He said he wished I wasn’t so young, and I said that didn’t matter. I suppose I might say that for the next few weeks we were very happy. But happiness isn’t quite the word. It was something deeper and more frightening than that.

We were made for each other and we’d found each other-and we both knew we’d got to be together always.

But something else happened, too. The unfinished picture began to haunt Amyas. He said to me: ‘Damned funny, I couldn’t paint you before-you yourself got in the way of it. But Iwant to paint you, Elsa. I want to paint you so that that picture will be the finest thing I’ve ever done. I’m itching and aching now to get at my brushes to see you sitting there on that hoary old chestnut of a battlement wall with the conventional blue sea and the decorous English trees-and you-you-sitting there like a discordant shriek of triumph.’

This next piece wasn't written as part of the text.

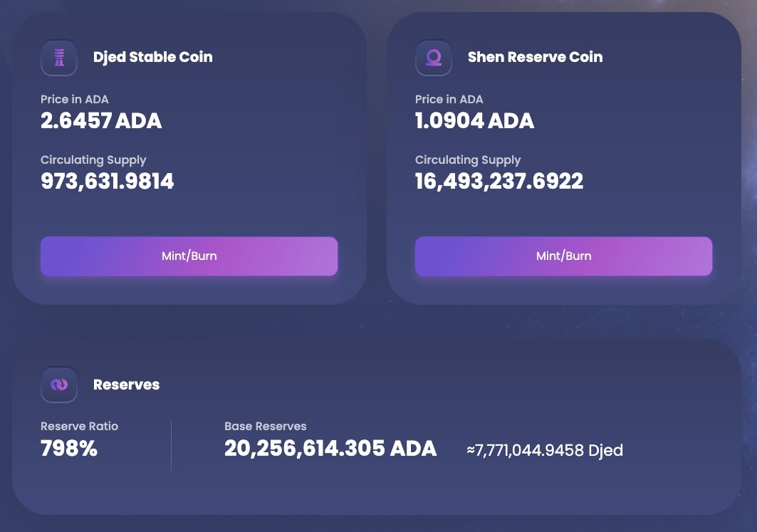Select the Djed Stable Coin heading
The height and width of the screenshot is (532, 757).
click(152, 57)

He said: ‘And I’ve got to paint you that way! And I can’t be fussed and bothered while I’m doing it. When the picture’s finished I’ll tell Caroline the truth and we’ll get the whole messy business cleared up.’

I said: ‘Will Caroline make a fuss about divorcing you?’

He said he didn’t think so. But you never knew with women.

I said I was sorry if she was going to be upset, but after all, I said, these things did happen.

He said: ‘Very nice and reasonable, Elsa. But Caroline isn’t reasonable, never has been reasonable, and certainly isn’t going to feel reasonable. She loves me, you know.’

I said I understood that, but if she loved him, she’d put his happiness first, and at any rate she wouldn’t want to keep him if he wanted to be free.

He said: ‘Life can’t really be solved by admirable maxims out of modern literature. Nature’s red in tooth and claw, remember.’

I said: ‘Surely we are all civilized people nowadays?’ and Amyas laughed. He said: ‘Civilized people my foot! Caroline would probably like to take a hatchet to you. She might do it too. Don’t you realize, Elsa, that she’s going to suffer-suffer? Don’t you know what suffering means?’

I said: ‘Then don’t tell her.’

He said: ‘No. The break’s got to come. You’ve got to belong to me properly, Elsa. Before all the world. Openly mine.’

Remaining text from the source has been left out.